● **Aim of the task**
Wherever the string "Uncheck" shows up in the records below, return that line.

*** Record set ***

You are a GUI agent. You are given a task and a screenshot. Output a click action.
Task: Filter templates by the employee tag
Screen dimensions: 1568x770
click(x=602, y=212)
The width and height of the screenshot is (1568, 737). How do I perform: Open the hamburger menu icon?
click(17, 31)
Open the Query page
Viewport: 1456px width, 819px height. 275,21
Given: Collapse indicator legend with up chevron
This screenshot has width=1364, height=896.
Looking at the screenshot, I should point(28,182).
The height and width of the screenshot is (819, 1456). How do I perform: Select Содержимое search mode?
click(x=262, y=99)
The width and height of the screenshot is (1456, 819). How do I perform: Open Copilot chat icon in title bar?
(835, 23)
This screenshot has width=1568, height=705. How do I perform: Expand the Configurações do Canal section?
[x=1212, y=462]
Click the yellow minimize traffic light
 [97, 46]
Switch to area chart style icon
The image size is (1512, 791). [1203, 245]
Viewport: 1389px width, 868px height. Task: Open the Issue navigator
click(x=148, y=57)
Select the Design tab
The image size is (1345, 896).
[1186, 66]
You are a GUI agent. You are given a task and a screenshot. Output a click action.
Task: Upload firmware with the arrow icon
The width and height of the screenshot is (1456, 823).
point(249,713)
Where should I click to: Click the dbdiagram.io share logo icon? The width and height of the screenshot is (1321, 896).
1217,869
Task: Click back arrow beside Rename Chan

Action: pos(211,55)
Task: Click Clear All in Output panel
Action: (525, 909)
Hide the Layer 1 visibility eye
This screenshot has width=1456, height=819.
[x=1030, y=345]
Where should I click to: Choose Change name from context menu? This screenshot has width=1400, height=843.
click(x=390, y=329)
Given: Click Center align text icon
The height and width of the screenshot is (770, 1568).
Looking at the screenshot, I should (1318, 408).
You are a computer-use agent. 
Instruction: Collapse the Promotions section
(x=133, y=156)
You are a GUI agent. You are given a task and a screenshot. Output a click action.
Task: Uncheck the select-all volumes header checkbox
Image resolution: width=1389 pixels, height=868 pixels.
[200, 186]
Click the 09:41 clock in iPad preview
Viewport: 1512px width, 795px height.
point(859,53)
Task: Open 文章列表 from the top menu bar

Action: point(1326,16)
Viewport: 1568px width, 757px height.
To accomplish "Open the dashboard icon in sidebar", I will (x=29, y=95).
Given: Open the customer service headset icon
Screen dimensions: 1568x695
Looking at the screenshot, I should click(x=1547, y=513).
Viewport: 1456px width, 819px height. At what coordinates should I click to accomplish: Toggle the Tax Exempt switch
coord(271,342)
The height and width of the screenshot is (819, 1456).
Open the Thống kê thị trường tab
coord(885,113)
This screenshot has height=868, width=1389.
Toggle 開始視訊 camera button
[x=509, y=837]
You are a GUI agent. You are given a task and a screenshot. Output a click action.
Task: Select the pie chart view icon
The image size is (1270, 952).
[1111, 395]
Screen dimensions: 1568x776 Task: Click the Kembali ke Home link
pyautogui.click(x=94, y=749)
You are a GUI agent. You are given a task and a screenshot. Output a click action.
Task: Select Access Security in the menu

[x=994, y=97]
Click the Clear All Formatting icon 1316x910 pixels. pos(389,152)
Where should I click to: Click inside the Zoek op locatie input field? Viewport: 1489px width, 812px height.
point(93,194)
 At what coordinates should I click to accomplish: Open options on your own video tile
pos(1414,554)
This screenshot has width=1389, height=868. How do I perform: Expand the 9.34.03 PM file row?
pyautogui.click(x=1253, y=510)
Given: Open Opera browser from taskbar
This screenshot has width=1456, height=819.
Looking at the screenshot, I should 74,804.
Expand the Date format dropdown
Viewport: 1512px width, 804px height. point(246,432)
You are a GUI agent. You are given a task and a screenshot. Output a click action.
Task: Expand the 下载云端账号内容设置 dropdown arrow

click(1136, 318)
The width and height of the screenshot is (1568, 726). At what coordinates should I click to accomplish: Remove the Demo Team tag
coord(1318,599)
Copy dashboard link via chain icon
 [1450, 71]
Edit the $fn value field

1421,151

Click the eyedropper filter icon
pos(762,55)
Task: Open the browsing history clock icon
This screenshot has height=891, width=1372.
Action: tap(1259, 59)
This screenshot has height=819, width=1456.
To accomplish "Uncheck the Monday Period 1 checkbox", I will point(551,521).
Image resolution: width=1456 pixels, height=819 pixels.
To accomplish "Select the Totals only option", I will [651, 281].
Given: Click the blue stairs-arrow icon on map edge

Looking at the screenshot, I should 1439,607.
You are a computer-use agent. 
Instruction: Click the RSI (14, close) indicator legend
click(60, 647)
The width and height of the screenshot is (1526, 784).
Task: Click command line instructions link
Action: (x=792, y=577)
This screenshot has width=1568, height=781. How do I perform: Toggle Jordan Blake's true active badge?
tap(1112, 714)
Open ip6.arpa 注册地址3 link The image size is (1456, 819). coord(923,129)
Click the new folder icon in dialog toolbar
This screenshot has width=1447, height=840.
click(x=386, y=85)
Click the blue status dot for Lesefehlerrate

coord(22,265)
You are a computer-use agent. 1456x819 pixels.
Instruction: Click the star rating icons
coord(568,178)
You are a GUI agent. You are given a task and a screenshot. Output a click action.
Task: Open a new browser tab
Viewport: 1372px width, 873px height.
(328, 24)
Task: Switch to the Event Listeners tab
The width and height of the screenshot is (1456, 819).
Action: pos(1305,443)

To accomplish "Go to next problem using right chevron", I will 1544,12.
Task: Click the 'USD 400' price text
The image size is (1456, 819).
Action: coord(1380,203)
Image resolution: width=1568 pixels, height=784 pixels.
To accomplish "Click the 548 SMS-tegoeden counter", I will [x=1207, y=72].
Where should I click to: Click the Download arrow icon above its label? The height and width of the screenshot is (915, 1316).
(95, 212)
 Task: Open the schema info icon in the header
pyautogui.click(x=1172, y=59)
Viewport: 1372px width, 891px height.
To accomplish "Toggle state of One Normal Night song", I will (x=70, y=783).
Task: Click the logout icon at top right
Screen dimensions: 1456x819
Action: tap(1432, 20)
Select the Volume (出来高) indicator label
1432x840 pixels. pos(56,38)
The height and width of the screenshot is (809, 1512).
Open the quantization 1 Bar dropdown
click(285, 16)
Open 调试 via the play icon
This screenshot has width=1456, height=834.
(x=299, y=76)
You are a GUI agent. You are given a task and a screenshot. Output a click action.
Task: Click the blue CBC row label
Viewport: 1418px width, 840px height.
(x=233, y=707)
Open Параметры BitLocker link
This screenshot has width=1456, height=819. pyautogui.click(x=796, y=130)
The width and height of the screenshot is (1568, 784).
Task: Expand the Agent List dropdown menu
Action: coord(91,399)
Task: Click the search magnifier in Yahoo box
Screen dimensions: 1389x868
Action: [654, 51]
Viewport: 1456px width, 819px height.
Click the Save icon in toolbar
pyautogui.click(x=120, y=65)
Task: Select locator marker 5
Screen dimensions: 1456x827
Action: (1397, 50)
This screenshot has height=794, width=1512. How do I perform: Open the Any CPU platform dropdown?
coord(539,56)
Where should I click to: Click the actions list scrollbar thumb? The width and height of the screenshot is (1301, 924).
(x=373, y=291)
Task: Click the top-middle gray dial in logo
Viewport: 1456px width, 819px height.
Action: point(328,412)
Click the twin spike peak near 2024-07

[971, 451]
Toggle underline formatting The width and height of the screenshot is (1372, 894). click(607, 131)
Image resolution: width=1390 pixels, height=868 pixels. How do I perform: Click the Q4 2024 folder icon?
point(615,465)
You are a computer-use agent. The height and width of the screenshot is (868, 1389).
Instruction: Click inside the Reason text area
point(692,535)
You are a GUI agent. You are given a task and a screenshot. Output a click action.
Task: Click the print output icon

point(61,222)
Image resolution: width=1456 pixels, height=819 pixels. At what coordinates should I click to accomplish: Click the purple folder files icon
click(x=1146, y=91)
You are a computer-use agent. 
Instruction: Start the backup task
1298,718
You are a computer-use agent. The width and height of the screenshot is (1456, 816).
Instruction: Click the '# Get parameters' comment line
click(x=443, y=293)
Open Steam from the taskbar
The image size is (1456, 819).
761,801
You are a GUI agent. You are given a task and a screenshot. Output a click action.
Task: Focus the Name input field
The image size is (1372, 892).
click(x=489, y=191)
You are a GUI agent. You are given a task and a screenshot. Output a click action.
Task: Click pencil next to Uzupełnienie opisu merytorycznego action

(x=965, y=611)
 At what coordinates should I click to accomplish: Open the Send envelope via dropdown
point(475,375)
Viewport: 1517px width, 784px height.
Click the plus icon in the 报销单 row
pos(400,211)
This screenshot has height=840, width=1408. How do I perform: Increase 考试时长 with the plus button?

*** End of Record set ***

● **Result of the exercise**
Task: Uncheck the select-all volumes header checkbox
To accomplish "Uncheck the Monday Period 1 checkbox", I will point(551,521).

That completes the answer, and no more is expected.